Sonate pour Roos est le film d’un néerlandais qui examine au scalpel la relation d’une mère et de sa fille dans un décor de grand froid, la Norvège. Or sous la glace, les cœurs battent encore…
La Norvège, frigorifiée sous un épais manteau de neige, déploie des paysages naturels, horizontaux et vierges, contredits par la verticalité des forêts de pins et de bouleaux qui se dressent, immenses, dans un silence immaculé. La photographe Roos, la trentaine, débarque là, dans ce monde retranché où vit sa mère, une pianiste aussi professionnelle qu’intransigeante, et son ado de frère, fantasque et amoureux du son. Alors que la jeune femme porte en elle une information déterminante à délivrer à sa génitrice, elles tentent de renouer une communication qui s’avère très difficile, embarrassée d’affects contrariés, de souvenirs de disputes violentes et de séparations brutales…
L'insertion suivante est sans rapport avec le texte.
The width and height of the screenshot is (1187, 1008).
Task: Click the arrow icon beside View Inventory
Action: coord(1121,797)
Le troisième film du néerlandais Boudewijn Koole distille les composantes d’une minutie qui ont forgé l’itinéraire même de son auteur : le designer dont l’attention tend à l’intransigeance esthétique, joue des coudes avec le documentariste, proche de la réalité âpre des sentiments, avec un sens du détail quasi bergmanien. Les deux actrices principales, Rifka Lodeizen (Roos) et Elsie de Brauw (Louise, la mère), campent à la perfection les différences psychologiques des personnages où l’émotion parvient à percer, malgré l’épaisseur d’une banquise que l’on subodorait infranchissable. L’ensemble a pour écho cette Sonate pour Roos qui donne son titre au film, en réalité l’allegro molto moderato en fa mineur de Schubert, magnifique mélodie gelée à l’incomparable tristesse, interprétée à quatre mains au piano dans une scène mémorable du film où la fille répond volontairement appliquée à l’appel musical de sa mère, si stricte, si peu volubile, concédant à l’issue de la performance du bout des lèvres : « Schubert est sans pitié ».
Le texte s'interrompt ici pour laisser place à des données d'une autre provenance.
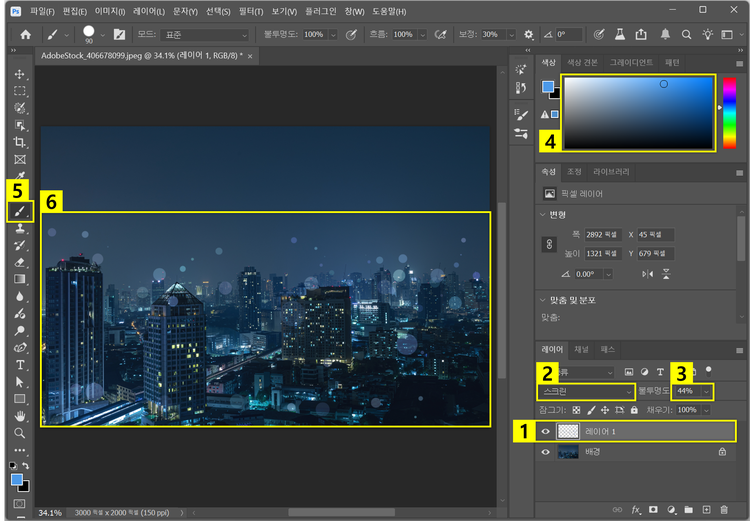Switch to the 그레이디언트 tab
The height and width of the screenshot is (521, 750).
[631, 62]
Dès lors le spectateur assiste à ce combat de boucliers levés où il s’agit de faire vaciller l’autre, planqué sous une masse d’orgueil, le forcer à dire qu’il vous aime, quitte à briser la glace tel un pare-brise volant en éclat sous le poids du danger, ce dernier étant l’unique moyen pour parvenir à la capitulation, au consentement d’un lien renouvelé peu à peu. Dans la permanence de cette idée qu’il décline, emporté par la beauté du cadre et le spectre complet des possibilités du son, bouclant les enjeux d’une mise en scène presque (trop) infaillible, Boudewijn Koole réussi à fédérer les spectateurs, bousculés et transis.